Directions for this task
Output exactly the lines below, starting with the line that has "[Facebook] (24, 2520)" and going on through the line that has "Портфолио (250, 31)", both included, and no other lines.

+++ Given records

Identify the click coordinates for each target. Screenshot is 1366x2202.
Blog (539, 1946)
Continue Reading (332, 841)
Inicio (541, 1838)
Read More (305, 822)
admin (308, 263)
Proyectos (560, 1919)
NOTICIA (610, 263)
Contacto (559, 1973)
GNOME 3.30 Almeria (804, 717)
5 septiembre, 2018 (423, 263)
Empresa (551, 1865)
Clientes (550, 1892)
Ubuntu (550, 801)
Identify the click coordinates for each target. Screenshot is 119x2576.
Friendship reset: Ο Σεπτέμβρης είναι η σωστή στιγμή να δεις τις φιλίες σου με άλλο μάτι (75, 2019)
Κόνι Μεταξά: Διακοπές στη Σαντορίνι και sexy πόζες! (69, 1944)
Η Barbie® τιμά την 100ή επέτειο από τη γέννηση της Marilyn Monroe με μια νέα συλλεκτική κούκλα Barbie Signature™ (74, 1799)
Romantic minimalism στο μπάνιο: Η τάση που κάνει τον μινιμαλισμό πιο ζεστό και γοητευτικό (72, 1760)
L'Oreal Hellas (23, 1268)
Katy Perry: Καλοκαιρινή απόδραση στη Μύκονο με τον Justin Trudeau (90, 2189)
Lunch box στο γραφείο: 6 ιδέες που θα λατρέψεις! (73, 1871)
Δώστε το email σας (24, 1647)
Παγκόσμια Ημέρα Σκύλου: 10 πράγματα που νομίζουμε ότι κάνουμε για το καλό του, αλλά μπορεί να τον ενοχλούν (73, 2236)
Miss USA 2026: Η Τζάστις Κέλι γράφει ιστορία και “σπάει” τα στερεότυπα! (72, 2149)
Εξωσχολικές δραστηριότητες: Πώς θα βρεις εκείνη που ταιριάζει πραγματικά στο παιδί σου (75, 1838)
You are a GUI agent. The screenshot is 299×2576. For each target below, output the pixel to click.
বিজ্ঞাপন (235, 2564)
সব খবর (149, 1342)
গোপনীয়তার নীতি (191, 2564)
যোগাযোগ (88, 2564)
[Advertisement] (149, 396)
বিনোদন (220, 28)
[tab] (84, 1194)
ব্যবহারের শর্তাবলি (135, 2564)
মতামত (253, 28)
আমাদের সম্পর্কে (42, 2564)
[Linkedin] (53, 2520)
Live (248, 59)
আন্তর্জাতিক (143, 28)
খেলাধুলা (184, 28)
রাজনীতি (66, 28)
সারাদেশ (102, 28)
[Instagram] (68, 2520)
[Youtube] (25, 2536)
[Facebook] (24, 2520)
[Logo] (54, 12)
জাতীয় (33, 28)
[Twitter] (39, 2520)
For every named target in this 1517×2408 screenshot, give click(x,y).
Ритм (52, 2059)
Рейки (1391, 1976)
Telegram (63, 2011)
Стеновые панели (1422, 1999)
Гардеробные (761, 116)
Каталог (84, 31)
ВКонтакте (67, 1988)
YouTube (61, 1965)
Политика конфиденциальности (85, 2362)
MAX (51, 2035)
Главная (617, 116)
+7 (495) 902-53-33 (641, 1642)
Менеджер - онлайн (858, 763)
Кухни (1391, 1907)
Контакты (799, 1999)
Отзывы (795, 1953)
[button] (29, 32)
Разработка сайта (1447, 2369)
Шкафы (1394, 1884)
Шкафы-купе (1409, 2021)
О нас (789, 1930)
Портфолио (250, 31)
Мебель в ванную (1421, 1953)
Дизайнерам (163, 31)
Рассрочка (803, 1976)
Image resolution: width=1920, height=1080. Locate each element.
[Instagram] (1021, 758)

++++++

Answer section
[Facebook] (24, 2520)
[Logo] (54, 12)
জাতীয় (33, 28)
[Twitter] (39, 2520)
For every named target in this 1517×2408 screenshot, give click(x,y).
Ритм (52, 2059)
Рейки (1391, 1976)
Telegram (63, 2011)
Стеновые панели (1422, 1999)
Гардеробные (761, 116)
Каталог (84, 31)
ВКонтакте (67, 1988)
YouTube (61, 1965)
Политика конфиденциальности (85, 2362)
MAX (51, 2035)
Главная (617, 116)
+7 (495) 902-53-33 (641, 1642)
Менеджер - онлайн (858, 763)
Кухни (1391, 1907)
Контакты (799, 1999)
Отзывы (795, 1953)
[button] (29, 32)
Разработка сайта (1447, 2369)
Шкафы (1394, 1884)
Шкафы-купе (1409, 2021)
О нас (789, 1930)
Портфолио (250, 31)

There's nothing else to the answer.